The Great Communicators? It is to LOL!

I have mentioned in a past blog the amount of time I spend writing and answering email on an average day (one hour for four or five email accounts) and what a great tool it is for freeway flyers. Messages from the colleges for whom I teach, including other faculty members and administrators, often convey important information. Messages from some college students, however, require that I translate, punctuate, and meditate over their possible meanings.

A recent email from a student is shown below exactly as I received it. The student is in a freshman composition class I am teaching this summer. Although we are several weeks into the course, I am thinking of restructuring it to include a unit on effective emails. The message says:

hello carol i was just emailing you to see if you recieved my rough draft please email to let me know. im still waiting on my books to come so i will have to coppy the pages out of someone else to keep up with the work. i hope im not to much behind, my so have been really sick so thats why i didnt attend class last week. he is doing well now and i won’t be missing anymore days. if its any work i can make up i will gradly appreciate it if not do you give out any extra credit assognments. i did very well least semester and i dont wont to mess up this semester, so any of your help will be nice. thank you and have a nice day

In my effective email unit, I will remind the students that communication is the main goal and certain aspects of grammar and punctuation aid in reaching that goal. Capitalizing words, using end punctuation, checking for correct spelling and making sure sentences are neither fragments nor run-ons is helpful. I realize that if I would like to receive emails that are easy to read and make sense of, and that communicate well, I will have to be prepared to teach students how it is done.

We have seen several studies that state that today’s teens and young adults write more than ever. Certainly, they are texting more than ever; a study by Pew Internet & American Life Project says the average teen sends from 1,500 to 6,000 texts a month, averaging from 50 to 200 texts per day. http://technologizer.com/2010/04/20/teens-texting-more-than-ever/ According to the study, 60 per cent of teens do not think of electronic communication as writing. Yet, fears of parents and members of institutions of higher learning that texting is ruining their writing is unfounded according to a previous study from 2006.

According to this Cambridge University study, the writing quality has improved. They acknowledge, however, tht students tend to use more abbreviations in regular academic writing, use more non-standard English in written exams, and use more slang and informal usage.  So, they may be writing more, but are they writing better?

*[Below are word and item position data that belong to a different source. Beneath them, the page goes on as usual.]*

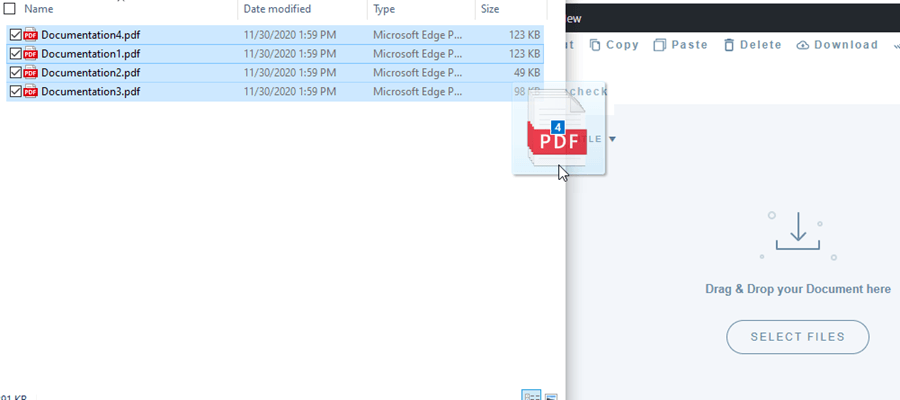900x400 pixels.
Task: Click the Delete trash icon
Action: (x=729, y=45)
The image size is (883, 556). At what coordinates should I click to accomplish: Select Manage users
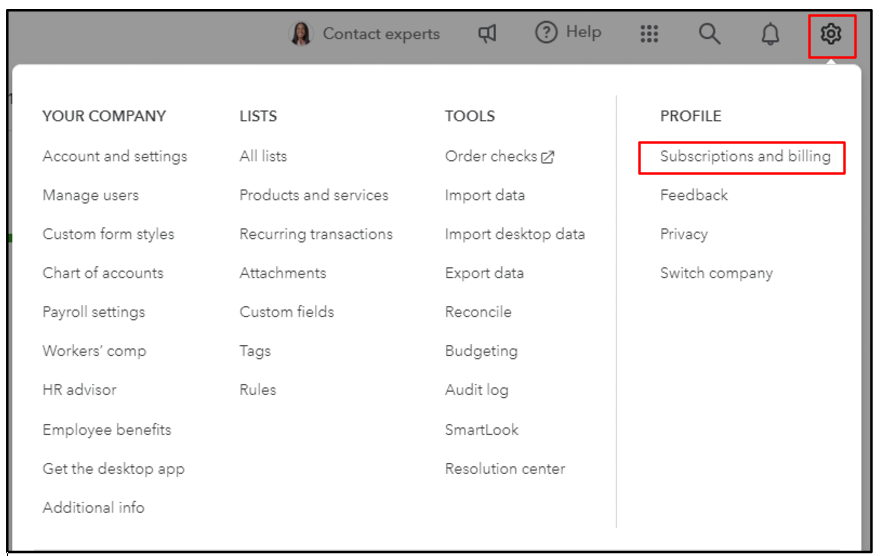(x=91, y=195)
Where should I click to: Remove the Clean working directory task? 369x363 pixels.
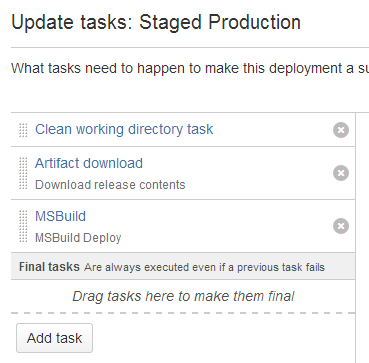click(341, 130)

Other questions worth asking include these: if this writing evolution is happening naturally, then do we need to accept that it is just part of how communication and language can change? Am I, for example, just being too uptight (I know, I dated myself with that expression) about things that don’t matter? Is the message the most important thing, not the delivery or the medium? I’m not sure, but when I read the student’s email one more time, I think about how I struggled to find the meaning of the message and how the delivery, in this case, hindered the communication process.